Black-and-white. Leonard sits in his hotel room as the phone rings. He lets it ring until it stops, when suddenly someone slips an envelope under his door. The envelope says, "Take my call," and inside it is a Polaroid of Leonard, smiling and pointing at his heart. The phone rings again.

Color. Leonard is at the bar where Natalie works. As she gives him a drink on the house, she says, "You really do have a problem, just like that cop said," referring to his condition. He tells her that the last thing he remembers is his wife dying.

Black-and-white. Leonard answers the phone and says, "I know you're a cop, but what do you want? Have I done something wrong?"

Color. Leonard sits in his car and looks at the back of a coaster from the place Natalie works, Ferdy's, that reads, "Come by after, Natalie." He goes to the bar and orders a beer. Natalie tells him he cannot just come into the bar dressed like that, and informs him that she is the Natalie that he's meeting. When he explains his condition, Natalie tells him that she heard about him, "the memory guy," from her boyfriend, Jimmy Grantz. She then tells Leonard that a cop came by earlier looking for him. "Are you Teddy? Did Teddy send you?" she asks, but Leonard doesn't know.

"What's happened to Jimmy?" she asks, and when he says he doesn't she asks, "You don't remember anything? You don't remember where you've been or what you've just done?" He shows her the coaster, his reason for coming to the bar, and she takes it from him. She pours a beer for Leonard, then asks a man nearby to spit in it, before bringing it to Leonard and asking him to spit in it. After he does, she spits in it herself. After stirring it, she takes it away and Leonard goes to a booth to look at his Polaroids. A few moments later, Natalie brings him the beer and he drinks it, not recognizing it as the one that has spit in it.

Analysis

A shocking revelation takes place when Leonard, in the middle of a long phone conversation, looks down at his arm and notices a tattoo that reads, "Never Answer the Phone." When he asks the caller who they are, they abruptly hang up. For much of the film hitherto, it has seemed that the person on the other end of the phone was a confidant for Leonard, a person who was able to listen to Leonard's plight. Thus, it is all the more shocking when Leonard discovers a note from himself reminding him not to do the very thing he is doing.

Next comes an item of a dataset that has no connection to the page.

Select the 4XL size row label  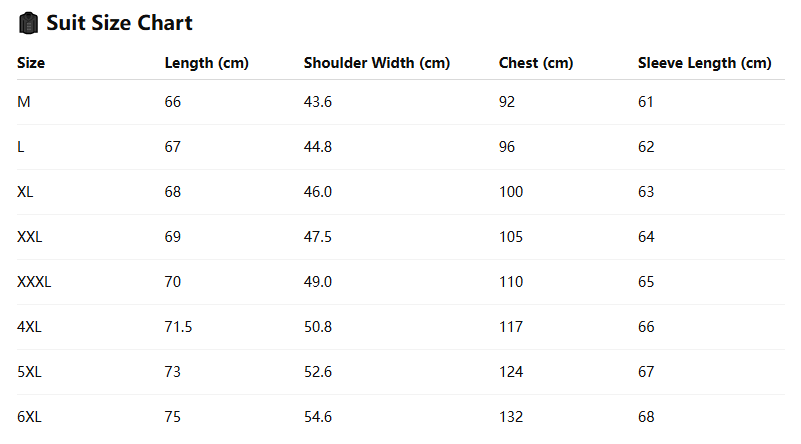click(29, 326)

In the beginning of this section of the film, it is impossible to know who to trust. While it would seem like a movie that starts at the end would give more clues as to how things shake out, Memento is structured around complication and mistrust, and matters are barely more legible than they were in the first moments of the film. One moment it seems that Teddy is Leonard's only friend, the next that Natalie is out to protect him. Leonard has no grasp of who to trust, and because of the structure of the film, the audience is in the dark as well.

More information comes to light when we realize that Natalie is more manipulative than she seemed initially. When Leonard refuses to kill Dodd for her, she becomes irate, belittling him, insulting the memory of his wife, and even explicitly telling him that she plans to use him, which will be all the more pleasurable for her because he will not understand.

In this section of the film, we finally get more information about the night of Leonard's wife's death. In flashback, we see the incident from Leonard's point of view, and the horrors he faced that night. The scene is surreal and menacing, the two masked men subduing Leonard's helpless wife and then throwing Leonard against a medicine cabinet. The incident is indeed traumatic, a life-altering nightmare in Leonard's mind.

The structure of the film, its fragmentation, reverse order, and quick splicing together of two different plots about the same man, pulls the audience in in an unusual and intriguing way. Because information can only be revealed in small bits, and nothing is as it seems, the viewer is placed in the same position as Leonard, forced to cobble together bits of information as it comes along, barely able to make cumulative strides in logic. In the midst of a story that features so much mistrust, the viewer must invest a great deal of trust in the plot's ability to add up, the promise that by the end, all will be made clear.